Review: Documentary ‘Destination Unknown’ records Holocaust survivors’ emotional recall
You can’t encapsulate the horrors of the Holocaust in 80 minutes, but what the 12 interviewed survivors accomplish in the documentary “Destination Unknown” is nevertheless a vivid portrait of genocide put into practice, and its everlasting effects on the living.
Director Claire Ferguson, who edited together the testimonials, which were filmed over 14 years by producer Llion Roberts, manages to convey a broad canvas of experience from the mostly Polish subjects. All were young when Hitler’s evil spread, and they range from escapees and a partisan who fought alongside the Russians to camp prisoners liberated by Americans.

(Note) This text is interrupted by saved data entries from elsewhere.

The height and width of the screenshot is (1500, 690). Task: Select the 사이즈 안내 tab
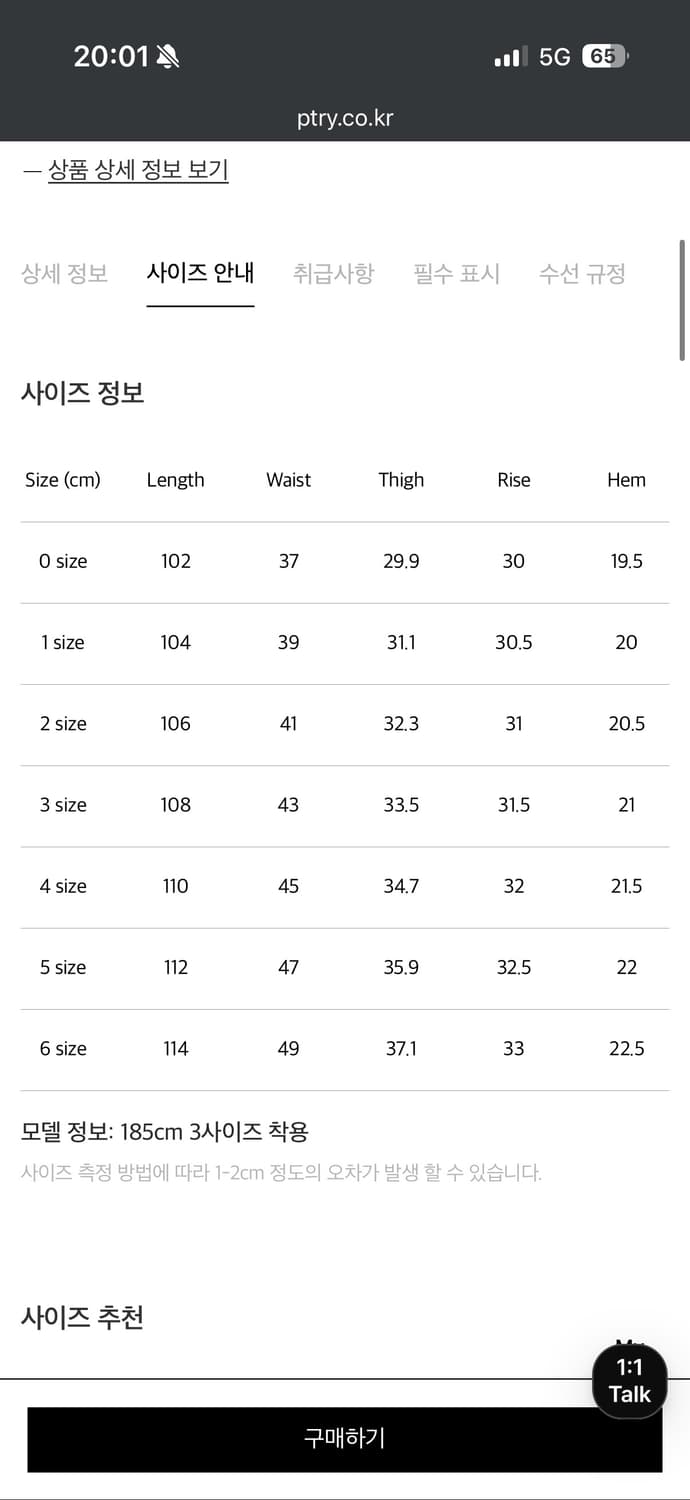(x=200, y=273)
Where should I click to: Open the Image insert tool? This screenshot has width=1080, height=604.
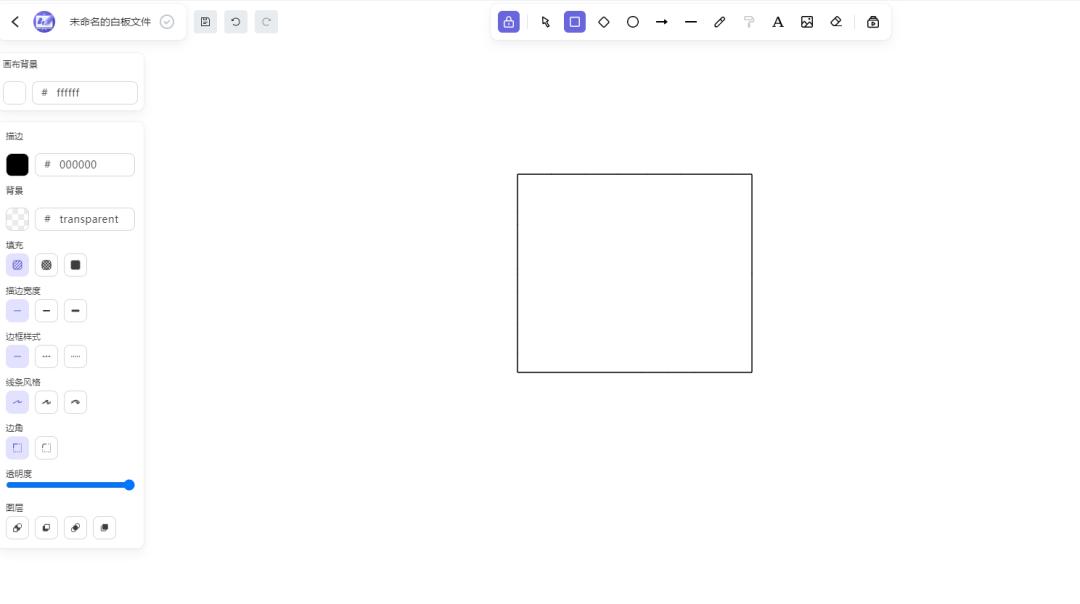coord(807,21)
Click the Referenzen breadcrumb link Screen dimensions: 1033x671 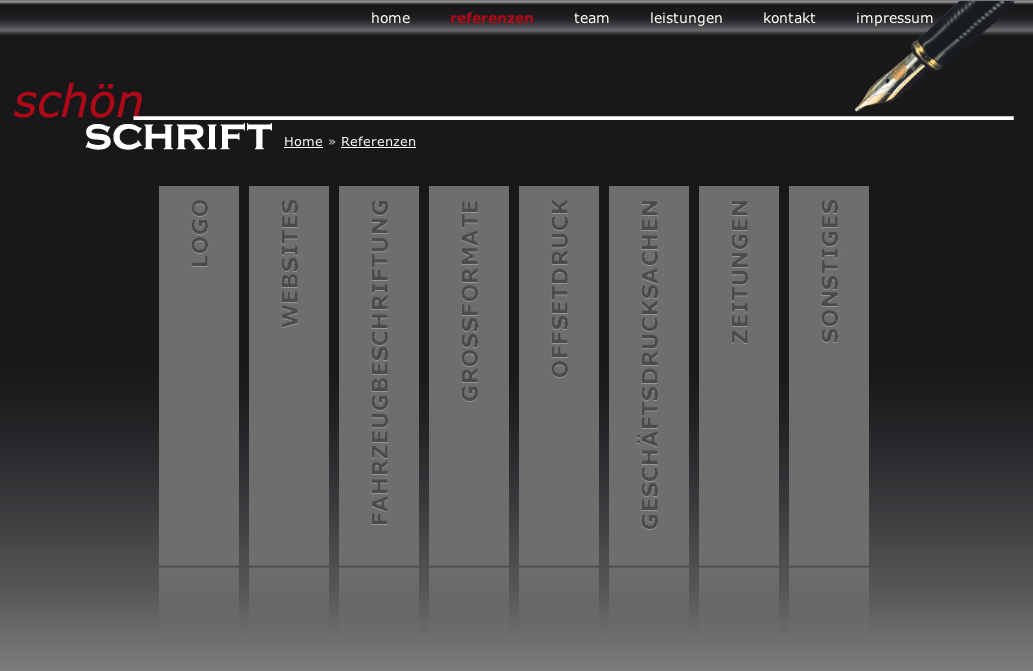378,142
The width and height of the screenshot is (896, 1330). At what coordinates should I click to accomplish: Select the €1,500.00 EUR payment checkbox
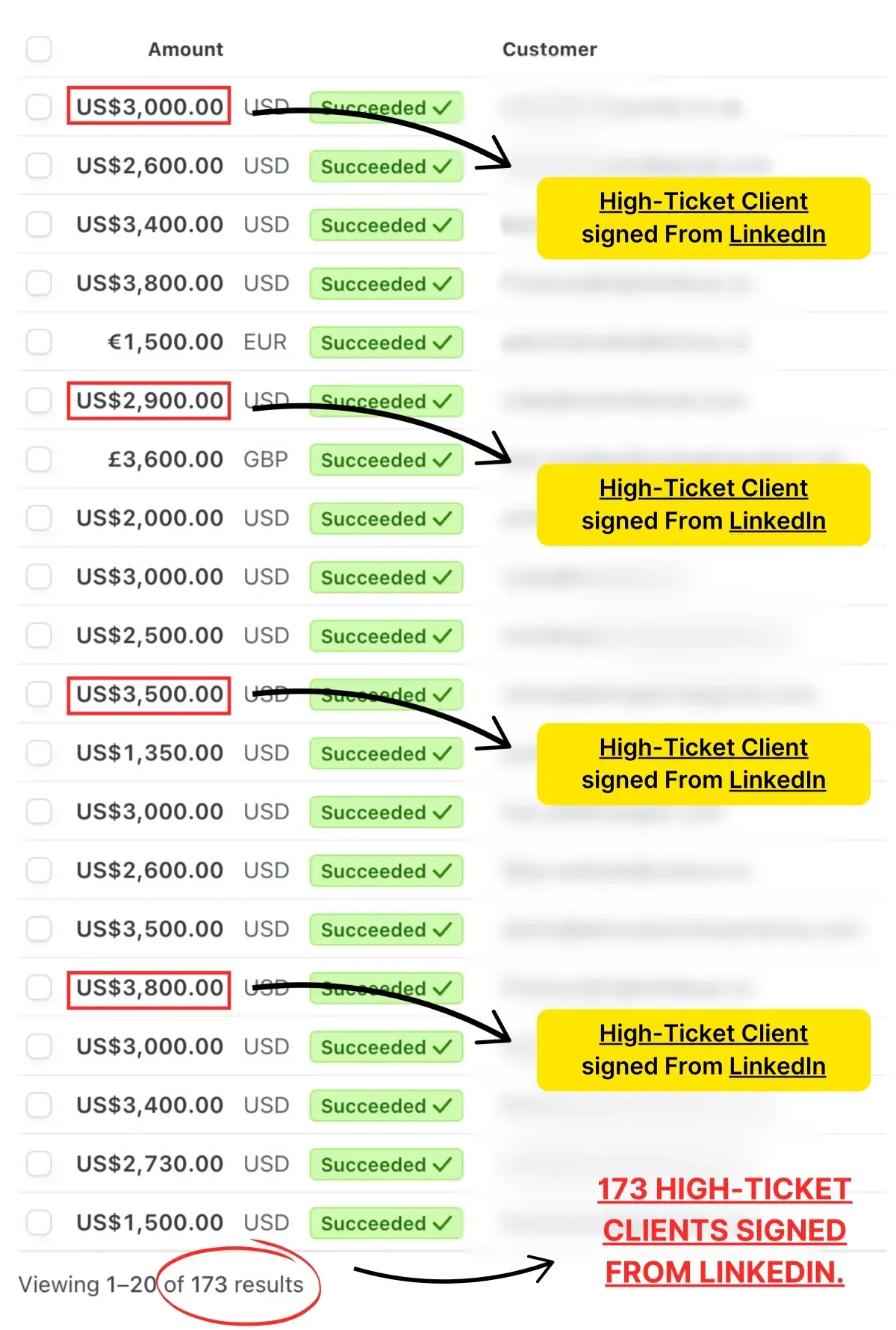coord(39,342)
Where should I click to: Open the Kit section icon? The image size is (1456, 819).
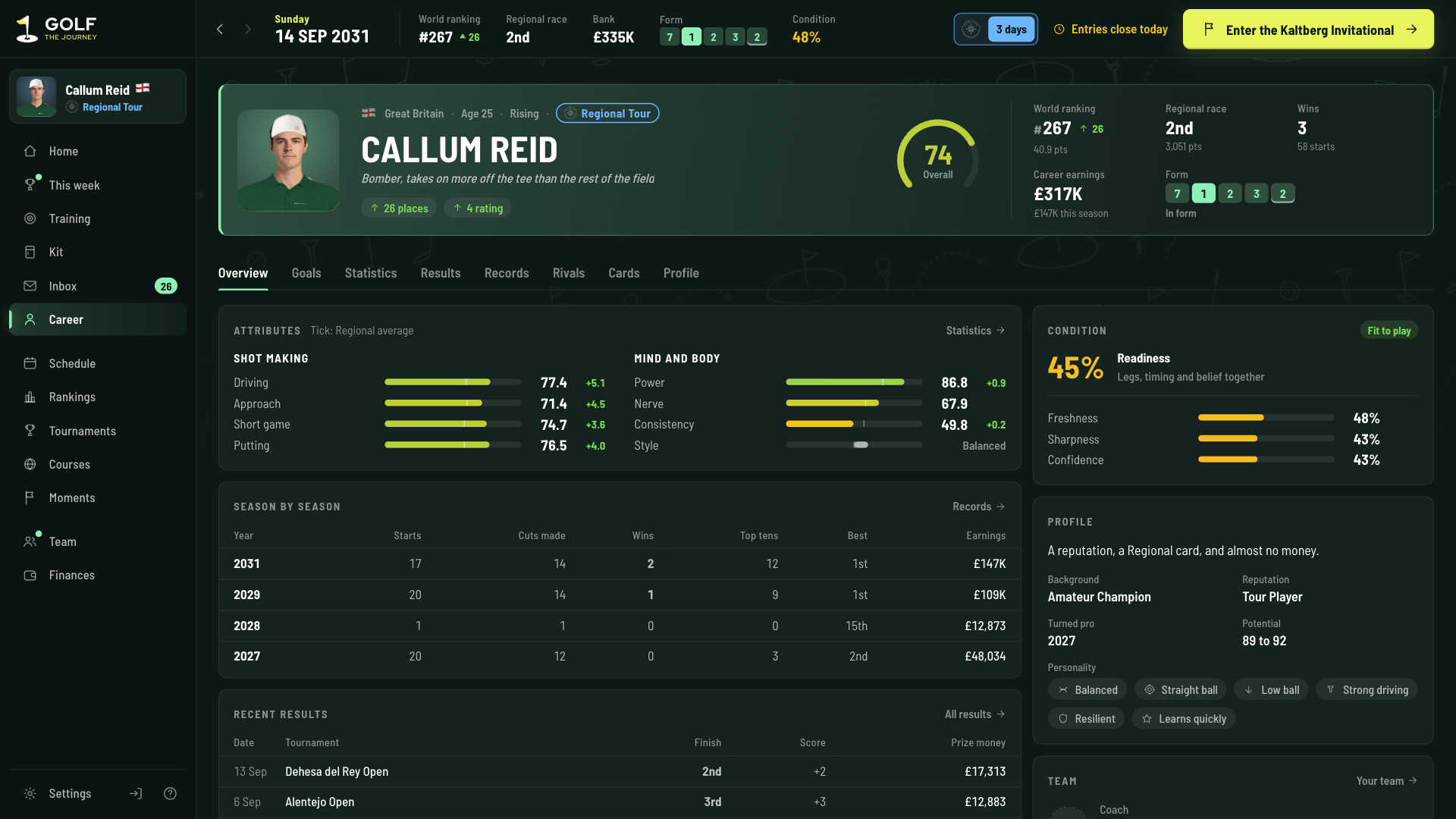click(30, 252)
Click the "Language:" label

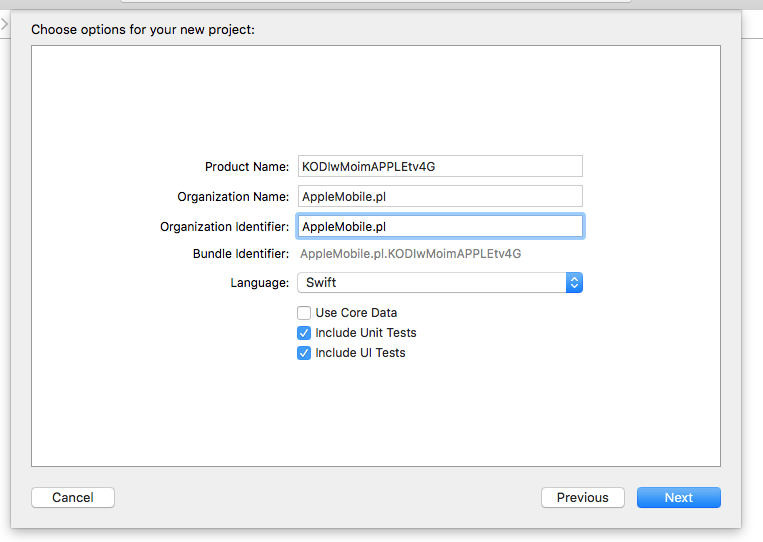click(259, 283)
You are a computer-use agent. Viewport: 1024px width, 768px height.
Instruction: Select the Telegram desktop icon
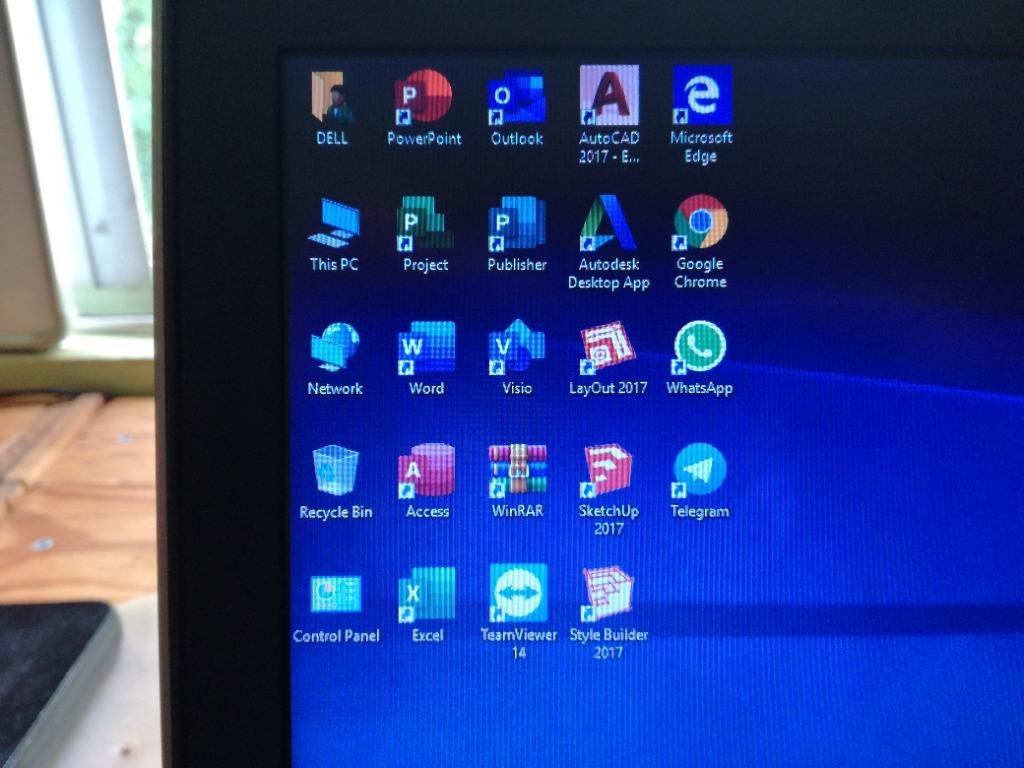[x=700, y=469]

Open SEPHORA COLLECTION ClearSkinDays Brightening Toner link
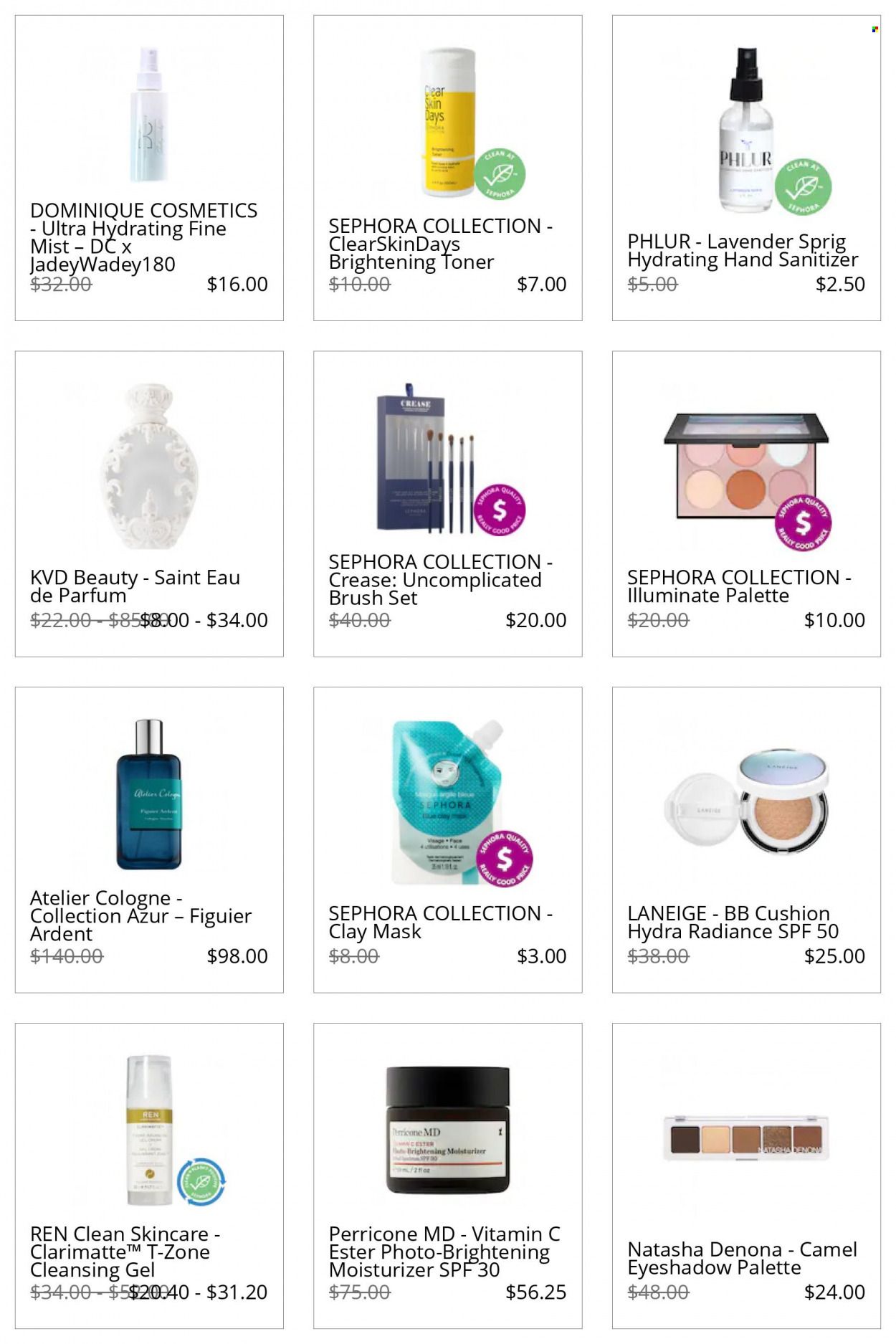coord(441,244)

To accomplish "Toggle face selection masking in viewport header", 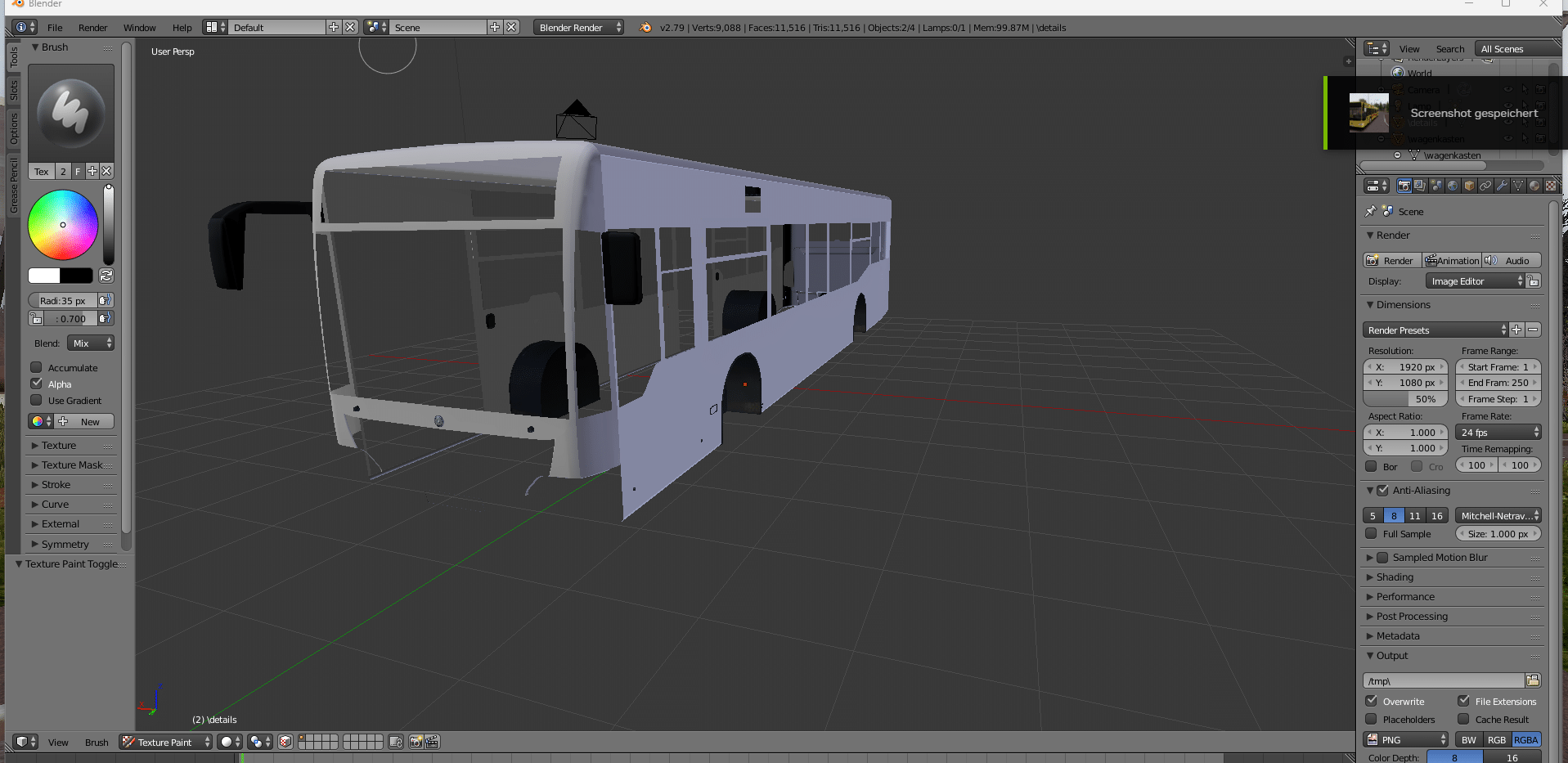I will (x=285, y=742).
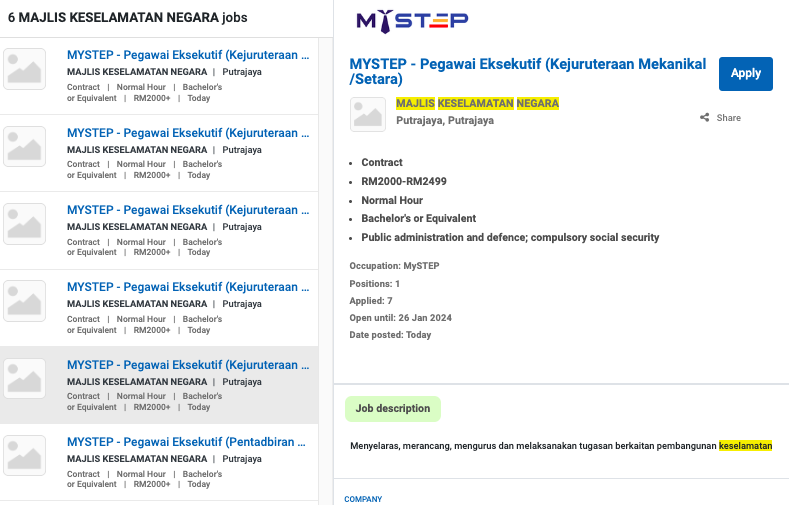
Task: Click image placeholder of third job listing
Action: click(24, 223)
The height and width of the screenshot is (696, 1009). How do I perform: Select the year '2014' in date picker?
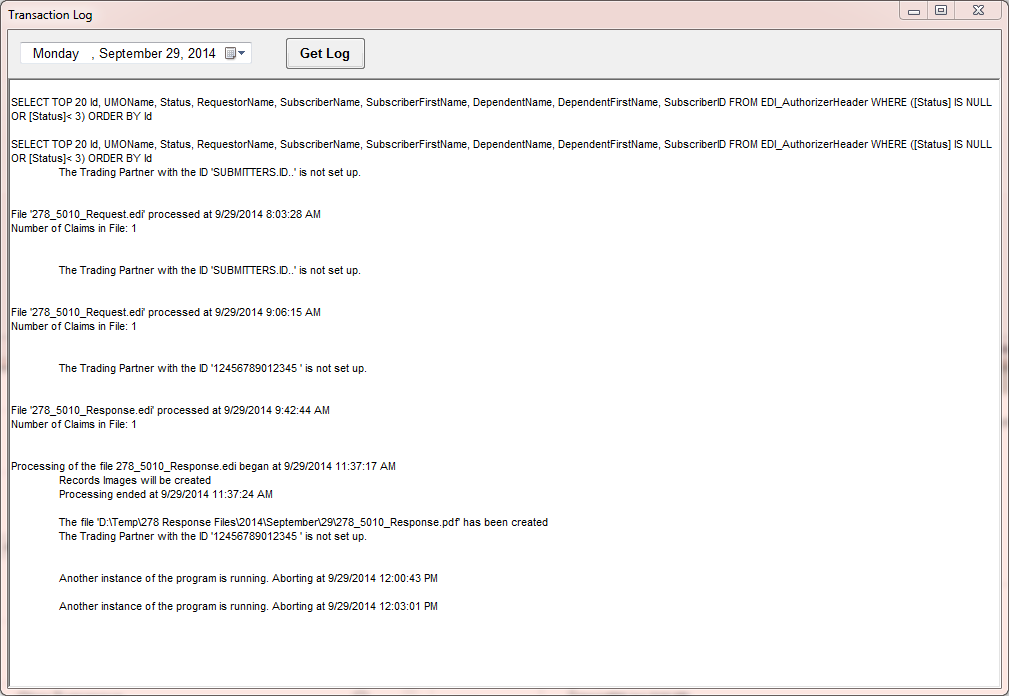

Families wiped out is a common denominator, but in one instance, a survivor migrates from city to city after the war ends looking for any sign of a relative, only to make a startling discovery in southern Italy. In another instance, a couple separated is miraculously reunited.
The Oskar Schindler story is also emotionally retold by some of those he saved, as well as by the industrialist’s right-hand man, Mietek Pemper, who helped compile the famous list of Jewish workers sent to Schindler’s enamelware factory, shrewdly reconstituted to be made indispensable to Germany’s war production effort. (Pemper inspired the Ben Kingsley character in “Schindler’s List.”)
Survival may connect these stories, as does pain and sorrow, and yet the home movie collage of postwar weddings, celebrations, children and grandchildren at the end signifies something too: humanity’s intrinsic need to balance remembrance with renewal.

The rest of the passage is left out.